Antwort: Ich war überrascht, wie klein das Dorf mit nur wenigen Häusern war, wohin ich mich versetzt sah. Etwas langweilig war es dort ebenfalls. Eindruck machten mir die gepflegte und saubere Landschaft und die Pünktlichkeit des öffentlichen Verkehrs. Schnee und Kälte kannte ich bisher nicht. Dass ich ohne Uniform in die Schule gehen konnte, war neu, doch sehr angenehm. Ungewohnt für mich ist auch das unterschiedliche Aussehen der Leute, vor allem hinsichtlich Haar- und Hautfarbe sowie der Körpergrösse. Eine Vielfalt, die es in meinem Heimatland nicht gibt.
WIE WAREN DIE LEUTE?
Von reserviert bis hilfsbereit und höflich. Einmal verirrte ich mich in der Nähe Weinfeldens, doch half mir ein freundliches Ehepaar, zeigte mir den Weg und half mir mich zurechtzufinden.

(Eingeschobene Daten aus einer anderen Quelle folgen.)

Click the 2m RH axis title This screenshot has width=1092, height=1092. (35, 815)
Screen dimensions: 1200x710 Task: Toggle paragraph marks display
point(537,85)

UND WIE IST ES MIT DEM ESSEN?
Die YFU empfahl in ihren Richtlinien, alles zu probieren. Das mache ich. ich vermisse zwar Seafood, doch mag ich auch Spaghetti und den Käse, den es in dieser Vielfalt in Thailand nicht gibt. Raclette und Würste mag ich ebenfalls.
Keine wirklich günstige Sache
APROPOS ORGANISATION: WAS IST MIT DEN «FEES» (SCHULGELD)?
Für Flug, Versicherung und Administration erhielt die YFU 13’000 Franken. Sackgeld ist Sache der AustAuschschülerin. Schulgeld an die Kanti Wil muss nicht geleistet werden.
«Die Gastgeberfamilie bekommt nichts», ergänzt die «Hostmother» Elisabeth Eberhard, Mutter zweier Kinder, 15- und 19-jährig. Ein Hinweis, der doch erstaunlich anmutet.
EIN AUFENTHALT IST ALSO RECHT TEUER. WOHL NICHT FÜR JEDE THAILÄNDISCHE FAMILIE ERSCHWINGLICH?
Das stimmt. Doch ich stamme aus einer Mittelstandsschicht. Meine beiden Elternteile sind im Gesundheitsbereich tätig und ich bin ein einzelkind. Die Schweiz darf ich nicht verlassen während des Aufenthaltsjahres. Ein monatliches Treffen im Inland mit anderen YFU-Austauschstudierenden und ein jährliches Lager gehören zum Programm.
UND DEINE FREIZEITBESCHÄFTIGUNGEN SOWIE ZUKUNFTSPLÄNE?
Ich lese gern und viel, liebe Filme. Dazu kommt das Zeichnen. (Und sogleich holt die Gastmutter eine Zeichnung ihrer Hauskatze, von Laisakul gekonnt zu Papier gebracht.)
BESCHÄFTIGEN DICH RELIGION UND POLITIK?
Im Buddhismus ist man ziemlich frei. Ich gehe hie und da in den Tempel und bringe den Mönchen zu essen. Was die Politik anbetrifft, so rede ich lieber nicht über dieses Thema. Mit der Herrschaft der neuen Regierung und dem neuen König, bekannt für seine Eskapaden, bin ich nicht einverstanden. Später möchte ich ein Studium mit noch unbestimmter fachlicher Ausrichtung in Angriff nehmen.